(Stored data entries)
#####
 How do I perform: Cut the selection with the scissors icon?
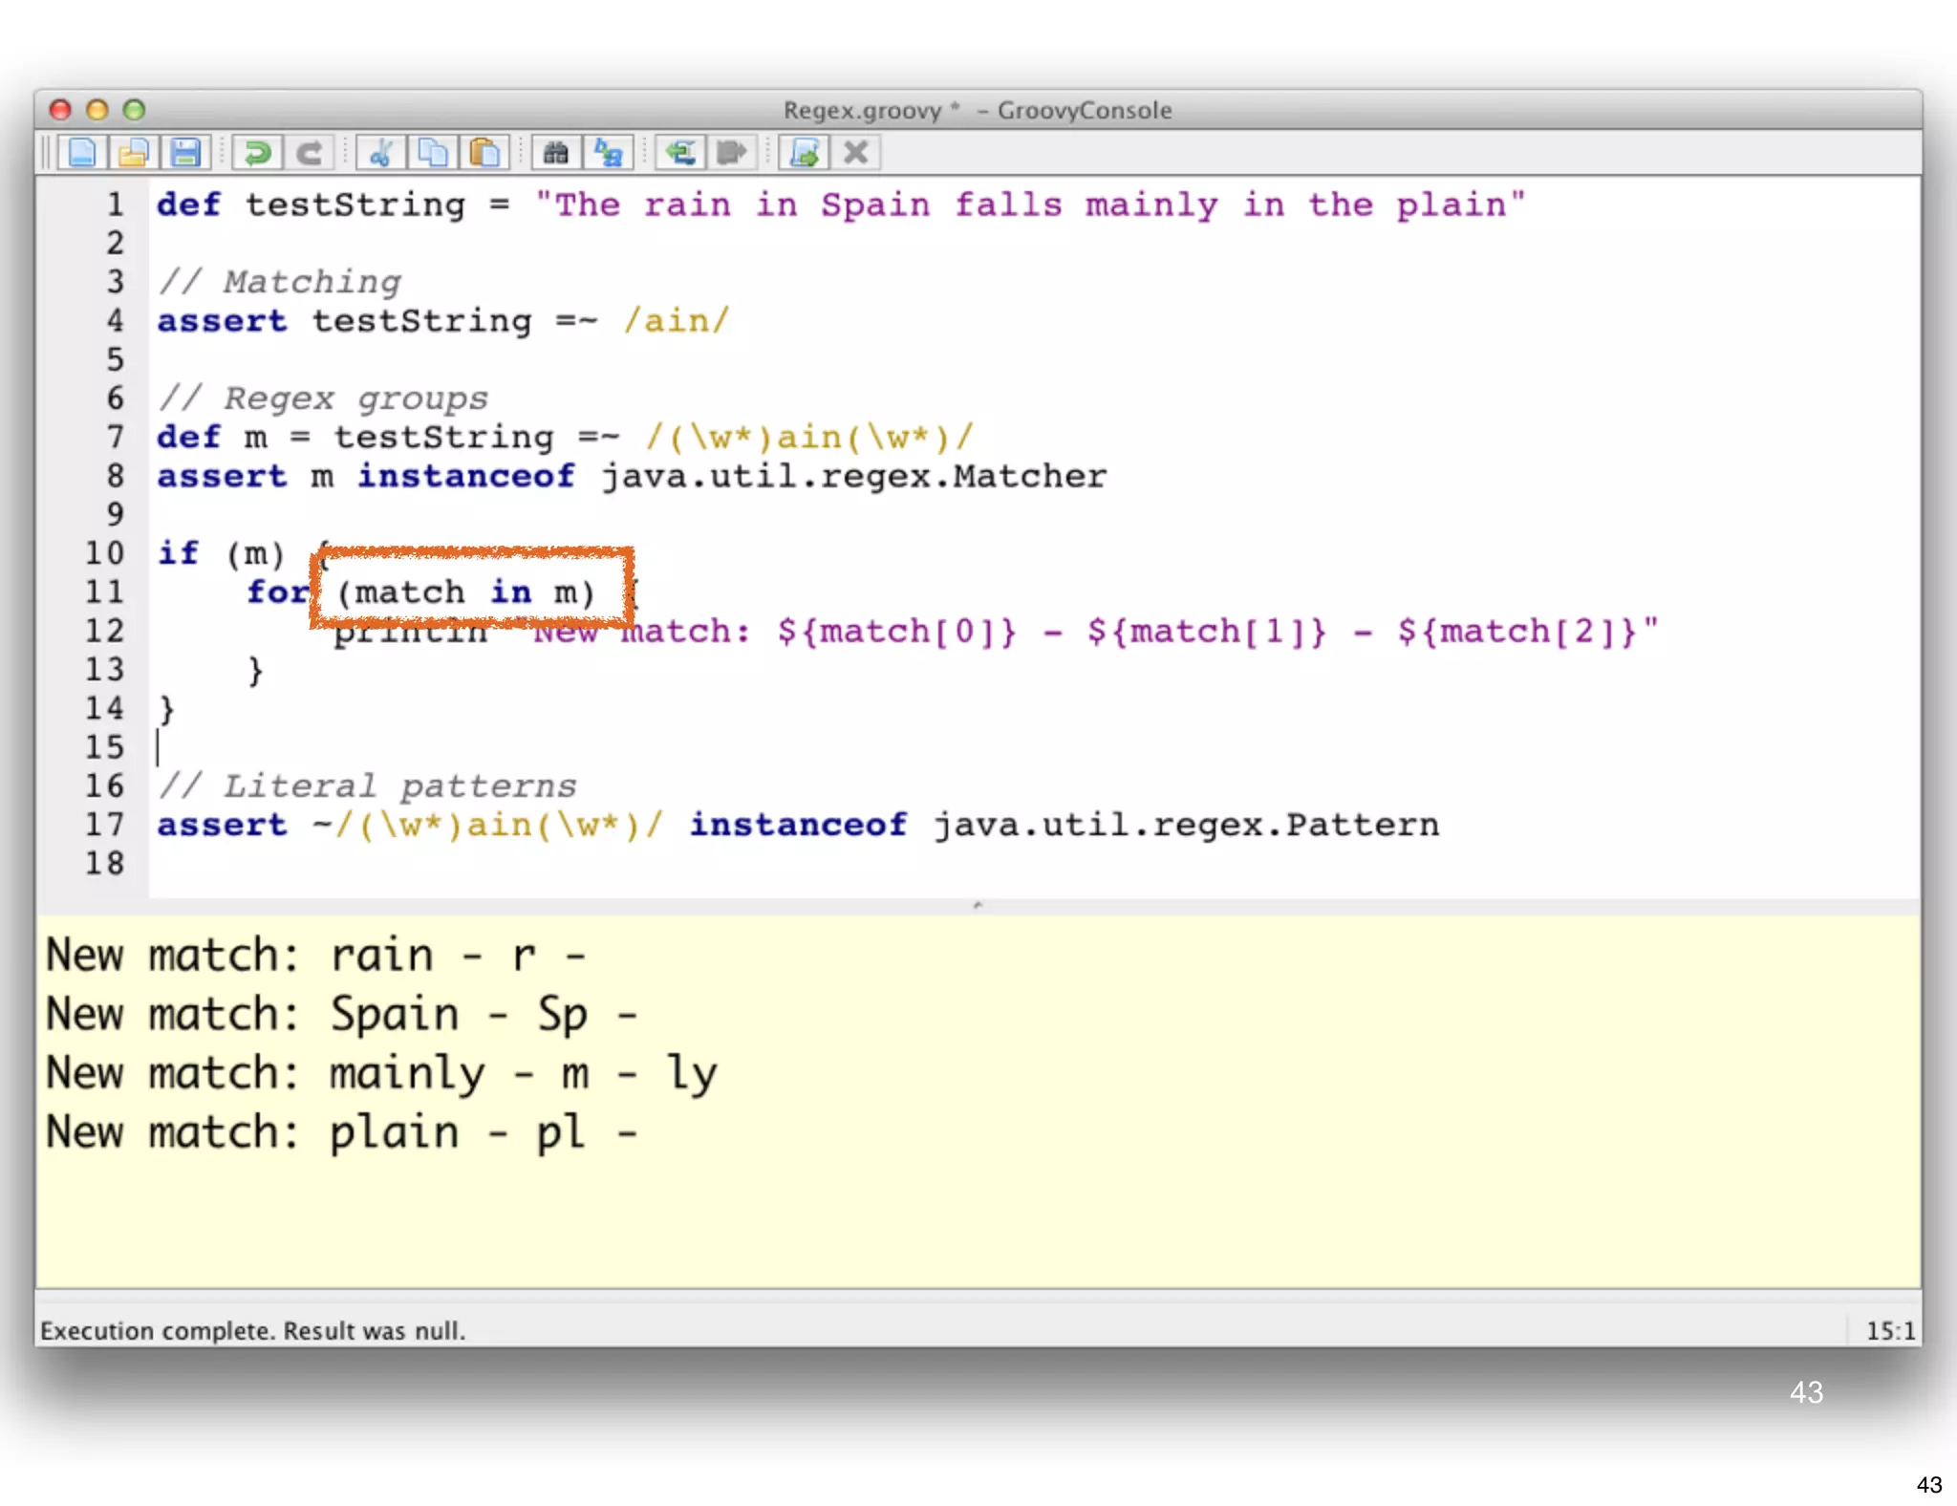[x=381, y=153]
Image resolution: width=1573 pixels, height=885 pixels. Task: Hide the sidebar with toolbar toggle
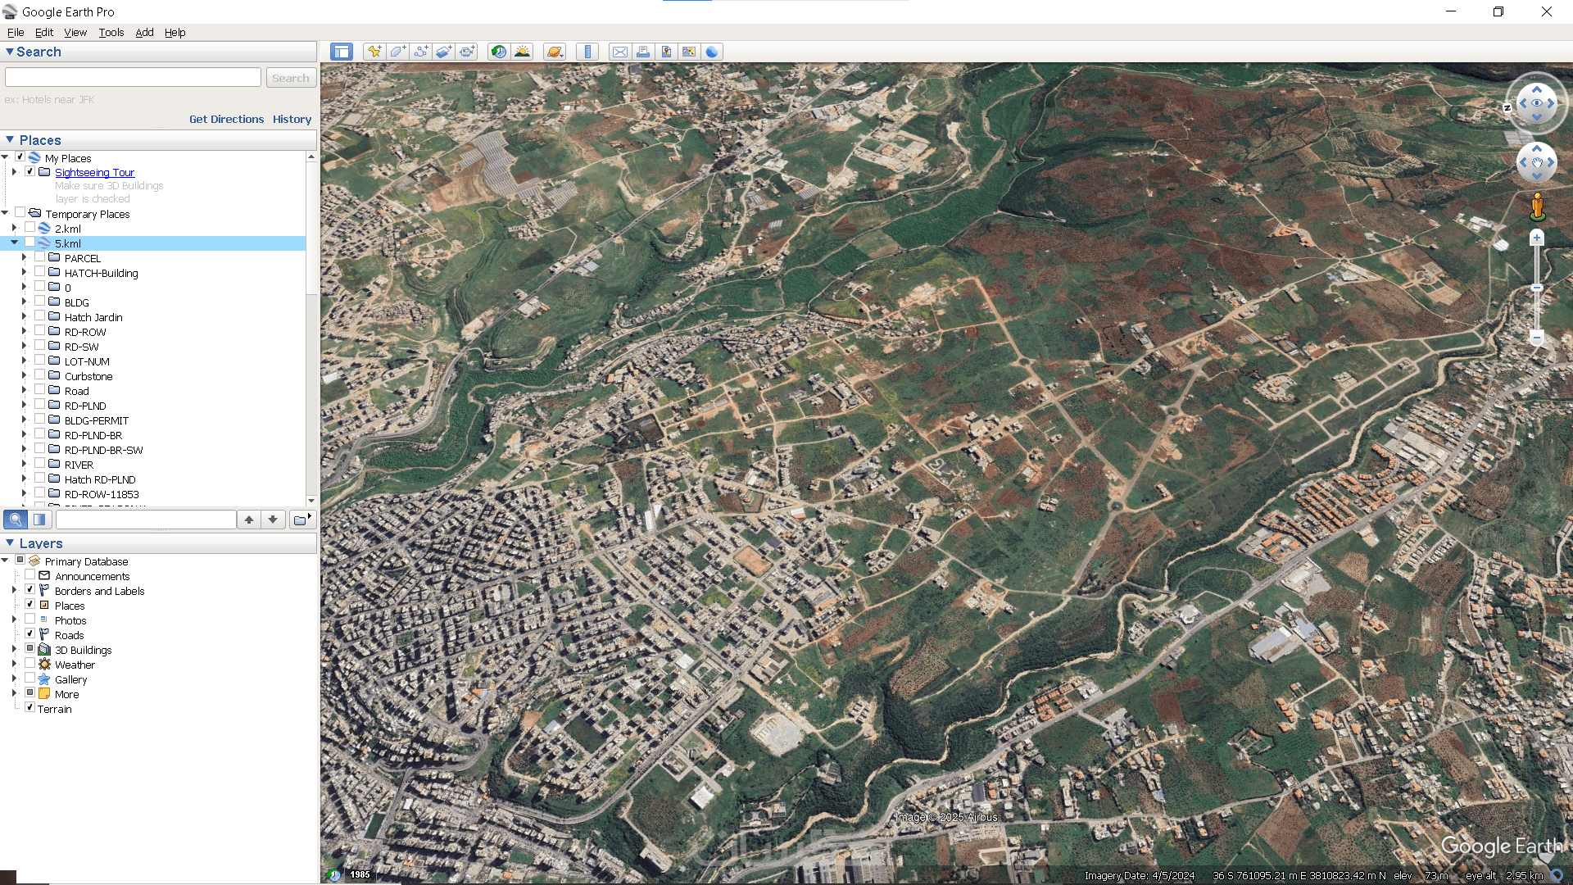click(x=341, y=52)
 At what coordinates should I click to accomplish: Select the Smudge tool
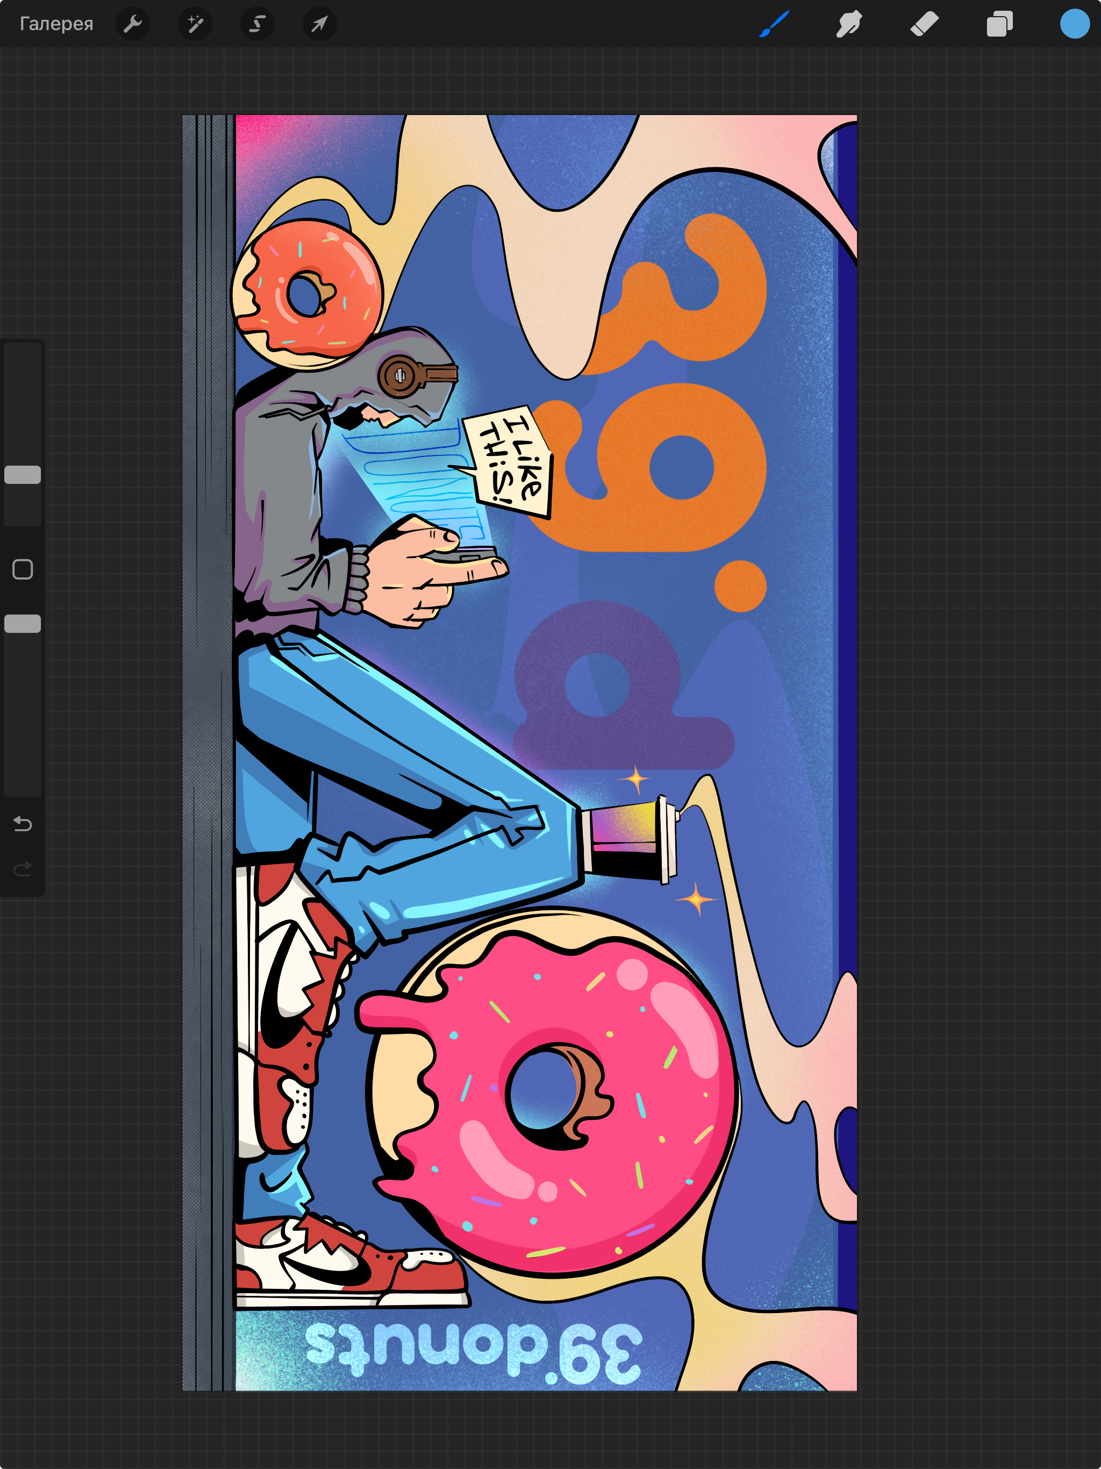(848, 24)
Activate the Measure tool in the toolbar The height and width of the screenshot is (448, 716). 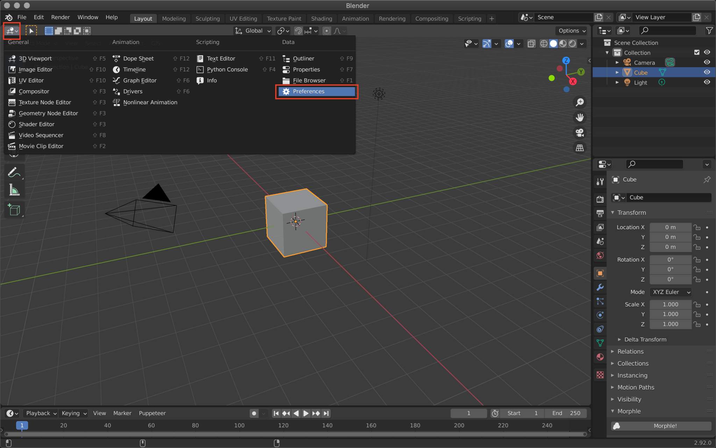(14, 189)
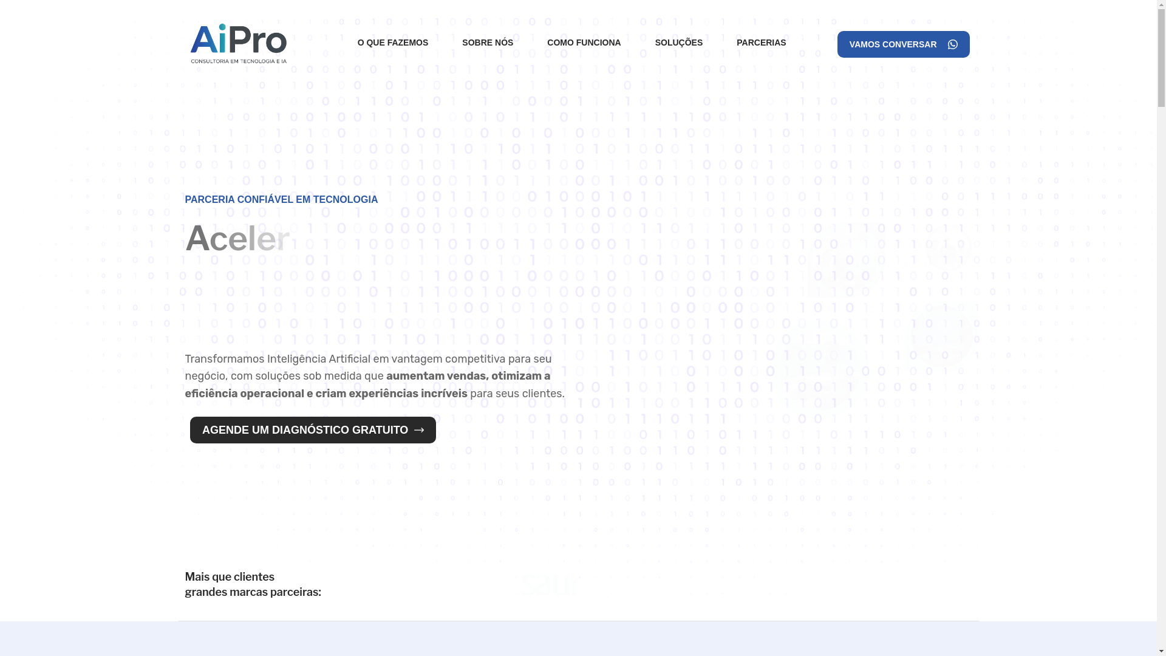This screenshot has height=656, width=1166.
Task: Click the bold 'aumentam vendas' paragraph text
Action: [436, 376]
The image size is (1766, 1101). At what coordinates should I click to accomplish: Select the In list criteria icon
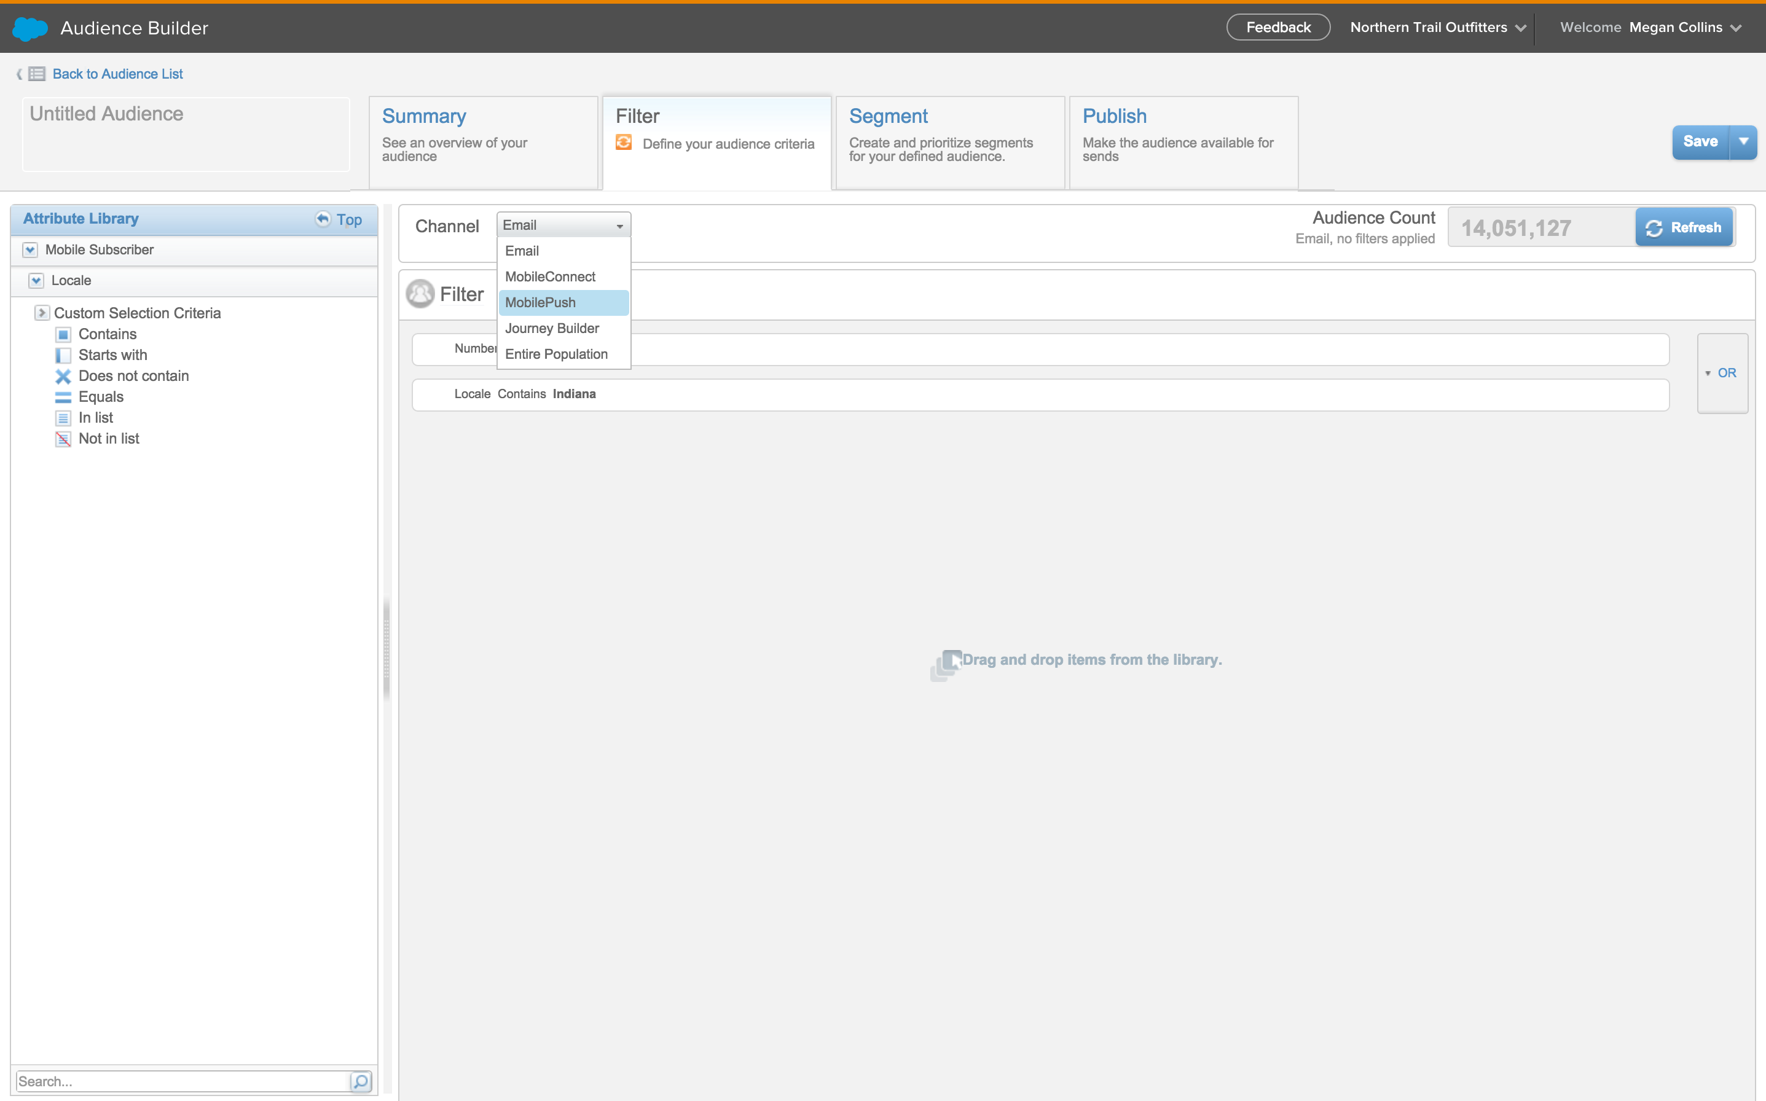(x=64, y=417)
#####
Task to carry out
Copy out exactly the lines between the line containing "The image size" and the end of the entries, including both, and leave the pictures behind.

Solved problem
The image size is (1766, 1101). At what coordinates should I click to accomplish: Select the In list criteria icon
(x=64, y=417)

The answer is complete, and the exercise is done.